Foto Dokumen Pribadi
Oleh: Alya Zafira
Pagi itu, aroma masakan ibu menyebar ke seluruh penjuru rumah, mengalahkan kenikmatan restoran bintang lima mana pun. Aku menyantapnya dengan lahap, tak pernah tersisa sedikit pun.
“Masakan Ibu memang tak pernah gagal, apalagi hari ini Ibu memasak udang tumis kesukaanku,”
Celetukku spontan. Ibu tersenyum tipis, tawanya renyah. Senyum hangatnya selalu teduh, menjadi tempatku bersandar kala sedih, gelisah, gundah, dan wadah untuk segala cerita.

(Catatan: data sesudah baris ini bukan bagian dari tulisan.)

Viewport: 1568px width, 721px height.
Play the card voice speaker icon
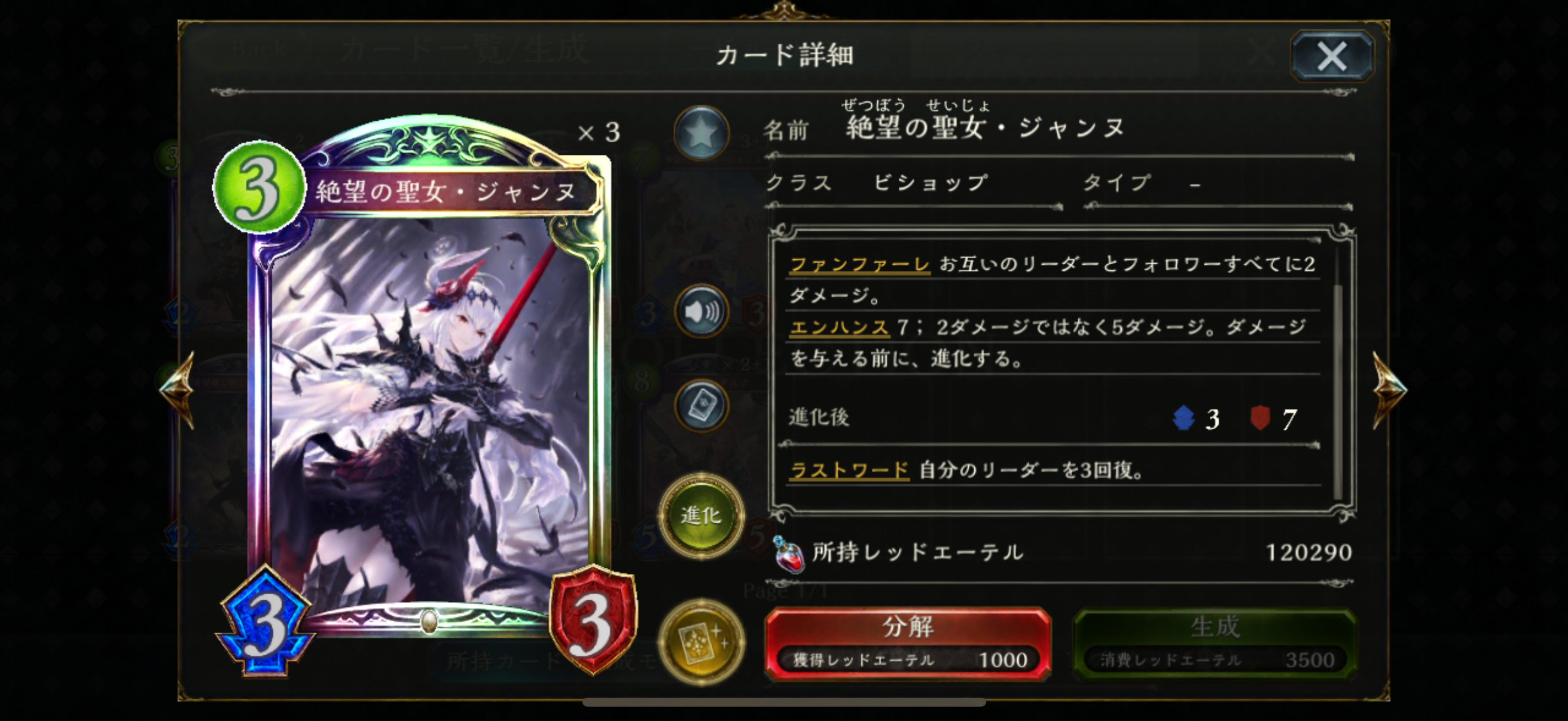pyautogui.click(x=701, y=311)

Bagaimana jadinya jika aku hidup tanpa sosoknya? Ibu Sari, sapaan akrab para tetangga, dikenal karena kedermawanannya, sering berbagi masakan lezat kepada warga desa.
Tentu saja, hampa rasanya kini ruang keluarga tanpa celotehan dan lelucon ibu.
Ibu pernah berujar, “Nak, kamu harus jadi orang sukses ya, banggakan ibu, ayah, dan orang-orang sekitar. Belajar yang tekun, ibu akan dukung apa pun keputusan yang kamu ambil.” Mendengar itu, perasaanku campur aduk.
Aku memimpikan kuliah di luar kota dan bekerja di sana sejak kecil. Namun, di sisi lain, aku tak ingin berjauhan dengan ibu. Dilema ini sungguh berat. Impianku besar, dan ibu mendukungnya. Aku segera bangkit dari ranjang, menghampiri ibu di ruang tamu
“Ibu, bolehkah aku izin merantau ke luar kota untuk kuliah dan bekerja? Peluang di sana besar, Bu, banyak orang-orang hebat. Tapi, di satu sisi, aku tidak mau berpisah dengan
Ibu...” Ibu menepuk pelan bahuku.
“Nak, kamu tahu kan bagaimana caranya membuat ibu senang? Gapailah semua yang kamu inginkan, Lia. Ibu akan dukung apa pun itu, ibu tak mau jadi penghalang cita-citamu.”
Hatiku tersentuh, ingin rasanya mendekap ibu erat-erat. Kembali ke kamar, aku membulatkan tekad untuk menyusun rencana kuliah di luar kota, walau ada sedikit berat karena harus berjarak jauh dengan ibu.
Lima bulan berlalu, aku tekun belajar, senantiasa memohon doa dari ibu. Seminggu lagi ujian masuk perkuliahan tiba. Aku menyiapkan segala peralatan dan memperketat latihan soal.
Setelah pengumuman kelulusan, aku tercengang melihat namaku masuk kategori "LULUS”. Ibu sangat senang dan terharu melihat putrinya berhasil bersaing dan berkesempatan kuliah di luar kota.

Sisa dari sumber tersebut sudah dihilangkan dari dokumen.